Dear Mr. Krach,
On November 20th, I saw that DocuSign blatantly copied HelloSign’s interface.
We published a blog post about it and Fast Company called you out as well in an article titled, “$230 Million Still Can’t Buy A Startup Original Design?”
Three weeks later, you are still using our designs in what you call an A/B test. This means that it wasn’t some aberrant product manager or designer who snuck in a copy of our interface.
This tells us that DocuSign endorses copying as a legitimate business practice. By not changing your interface, DocuSign has demonstrated that this is willful and deliberate.
While you were spending time copying our interface, you were also busy suing SkySlope for allegedly imitating a single icon of yours. How do you reconcile this?

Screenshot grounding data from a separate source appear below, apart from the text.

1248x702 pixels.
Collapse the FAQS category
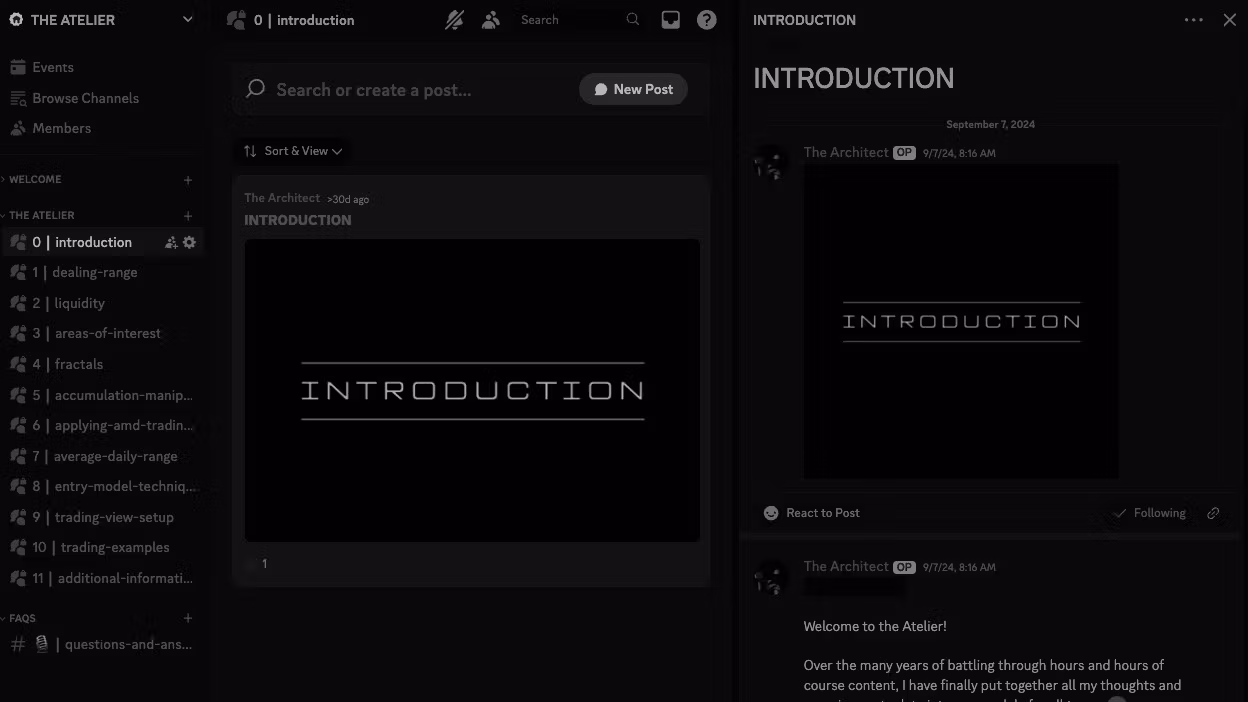(x=22, y=618)
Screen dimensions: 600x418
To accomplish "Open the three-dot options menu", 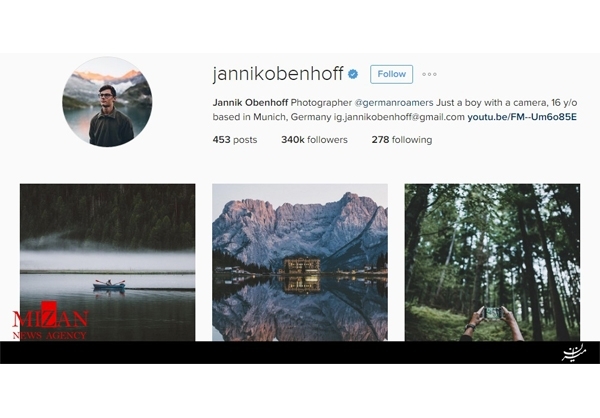I will [x=429, y=74].
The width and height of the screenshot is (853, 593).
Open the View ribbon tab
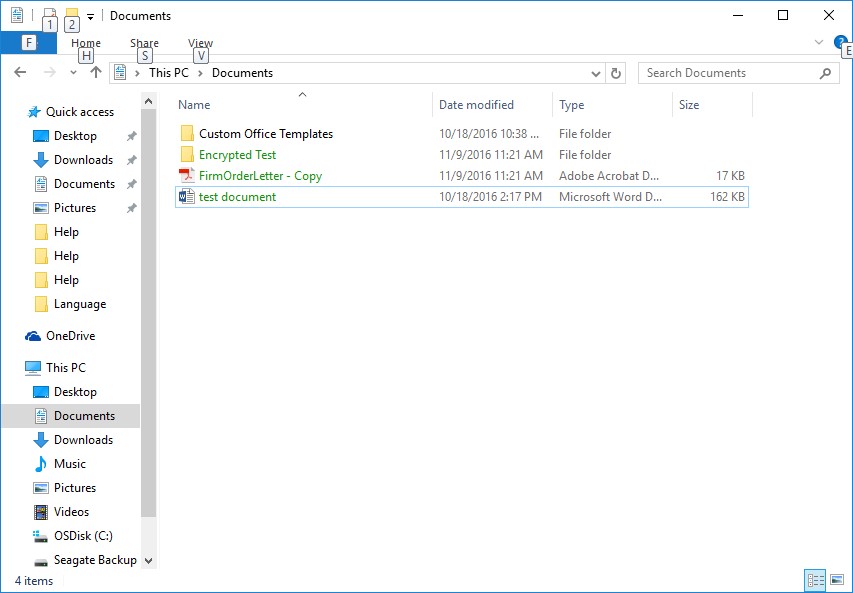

We could approach this like you are with SkySlope, but we’d rather make it a conversation and explain why you should stop:
Copying hurts innovation and the tech world as a whole.
UI copying is becoming a dangerous trend and one that inhibits doing anything bold. By copying we risk premature consensus – in a space that’s not fully developed, there’s still plenty of room for new ideas. Yet, instead of innovation being driven by a company that raised $230 million dollars, it’s being driven by us, a company a fraction of your size, with a fraction of your funding.
Copying is bad for customers.
Instead of having product diversity, there’s homogeny. As honored as we are that it’s homogenizing around our lead, the customers are missing out on the benefits of differentiation. This may appear to be a step forward for the DocuSign UI, but it’s a lateral move for the eSignature industry.
Copying is unethical.
This is unethical and plain wrong. You feel so yourself. Why else would you take legal action against SkySlope?
In the event that innovation is important to you, we thought it was worth starting a conversation. Mr. Krach, I’d love to hear your thoughts.
In the meantime, stop copying HelloSign. You have an empire of qualified designers, your own user experience lab and a couple hundred million dollars at your disposal – use these assets to innovate instead of copying us.